YOUR INSTRUCTIONS: Extend the hearing testimony summary below, starting after its final sentence.

SELECTED PASSAGE:
***
At the time of the hearing he was taking Prednisone for his diagnosed sarcoidosis. (R. at 50.) He was also taking Tramadol for his back pain and he had two inhalers for COPD (Chronic obstructive pulmonary disease). (R. at 51.) His medications make him tired, his skin breaks out, he experiences mood swings, and he gets hot and cold flashes. (R. at 52.) When questioned regarding his minimal earnings recorded, Plaintiff reported that he was also incarcerated for a year-and-a-half for non-payment of child support. (R. at 53-54.)

During a typical day, Plaintiff will sometimes cook and help his mother clean up. (R. at 56.) He cannot lift furniture or stand for long periods of time in the kitchen. (Id.) Plaintiff believed he could lift 20 pounds. (R. at 57.) He could "walk a couple of blocks." (R. at 58.)

Plaintiff described experiencing pain in his right shoulder daily. (R. at 58.) He cannot reach over his head at all. (Id.)

When examined by his counsel, Plaintiff testified that he "sometimes" experiences abdominal pain twice a day lasting from a couple of minutes to 45 minutes. (R. at 60.) He described the pain as sharp, stabbing pain. (Id.) Plaintiff rated his pain severity at a level of 11 on a 0-10 visual analog scale. (Id.) When he experiences this pain he "just take[s] it." (Id.) He also described his back pain at an 11, noting it shoots into his abdomen and his left leg goes numb. (R. at 62.)

B. Vocational Expert Testimony

Don Schader testified as the vocational expert ("VE") at the administrative hearing. (R. at 71-83.) The VE testified that Plaintiff's past relevant employment as an advertising material distributor classified as a light, unskilled job; an installer, as a medium, skilled job; and a hand packager,as medium, unskilled but performed at the sedentary, semi-skilled level. (R. at 73-74.)

The ALJ posed a series of hypotheticals regarding Plaintiff's residual functional capacity ("RFC") to the VE. (R. at 76-79.) Based on Plaintiff's age, education, and work experience, as well as the RFC ultimately determined by the ALJ, the VE testified that Plaintiff could not perform his past relevant work, but could perform 21,380 light, unskilled jobs in the regional economy of the Newark/Union area of New Jersey, and 3,013,910 jobs nationally, such as a mailroom clerk, office helper, ticket seller; and the sedentary job of charge account clerk, with 650 jobs in the region and 181,600 nationally. (R. at 78-79.)

The VE further testified that there would be no jobs available if the hypothetical individual "would have difficulty because of the pain, or side effects of medication, or a combination of both, that he had difficulty maintaining his concentration, persistence, and pace on even a simple, routine job." (R. at 81.) Upon further cross-examination, the VE also testified that if the person were absent three or more days a month due to pain, he would not be able to maintain employment. (R. at 82.)
***
(Collected data)
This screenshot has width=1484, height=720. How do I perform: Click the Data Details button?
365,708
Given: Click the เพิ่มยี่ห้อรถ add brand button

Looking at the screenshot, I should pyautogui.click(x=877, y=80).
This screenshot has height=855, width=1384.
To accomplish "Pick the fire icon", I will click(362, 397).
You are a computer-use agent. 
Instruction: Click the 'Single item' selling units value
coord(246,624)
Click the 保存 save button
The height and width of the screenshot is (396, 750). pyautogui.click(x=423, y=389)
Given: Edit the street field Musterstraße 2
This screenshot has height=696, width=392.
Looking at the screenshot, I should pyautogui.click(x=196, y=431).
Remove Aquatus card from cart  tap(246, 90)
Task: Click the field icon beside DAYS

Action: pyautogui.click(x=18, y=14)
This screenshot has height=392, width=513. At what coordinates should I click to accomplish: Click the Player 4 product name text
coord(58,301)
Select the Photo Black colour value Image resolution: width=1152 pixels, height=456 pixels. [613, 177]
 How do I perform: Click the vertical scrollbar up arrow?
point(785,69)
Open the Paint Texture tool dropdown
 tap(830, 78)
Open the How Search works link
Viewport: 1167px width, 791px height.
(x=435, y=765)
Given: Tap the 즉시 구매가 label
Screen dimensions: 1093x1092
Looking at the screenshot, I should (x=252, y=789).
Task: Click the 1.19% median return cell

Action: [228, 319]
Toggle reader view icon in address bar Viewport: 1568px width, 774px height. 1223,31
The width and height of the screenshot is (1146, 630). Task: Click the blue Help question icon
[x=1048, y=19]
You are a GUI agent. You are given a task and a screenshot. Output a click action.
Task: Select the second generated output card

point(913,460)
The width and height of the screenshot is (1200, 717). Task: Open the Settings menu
***
RESPONSE BELOW:
III. MEDICAL RECORDS

A. Genesis Healthcare

Plaintiff was admitted to the hospital in March 2009 for abdominal pain. Plaintiff underwent a mediastinoscopic biopsy which was found positive for noncaseating granulomas. A CT scan showed scattered bilateral pulmonary infiltrates with some reticular densities and cylindrical bronchiectasis. Liver function tests were elevated which the evaluator felt to be due to the same process (sarcoidosis). A pulmonary function test was performed during the hospitalization which revealed an FEV1/FVC ratio of 83% of predicted. Plaintiff was found to have hepatosplenomegaly, and periaortic adenopathy. He was treated with Prednisone. (R. at 346-62.)

B. Agron Elezi, M.D.

Plaintiff began treatment with primary care physician Dr. Elezi in June 2011 after he moved to New Jersey. (R. at 521, 535.) Dr. Elezi ordered and received various laboratory reports and imaging studies.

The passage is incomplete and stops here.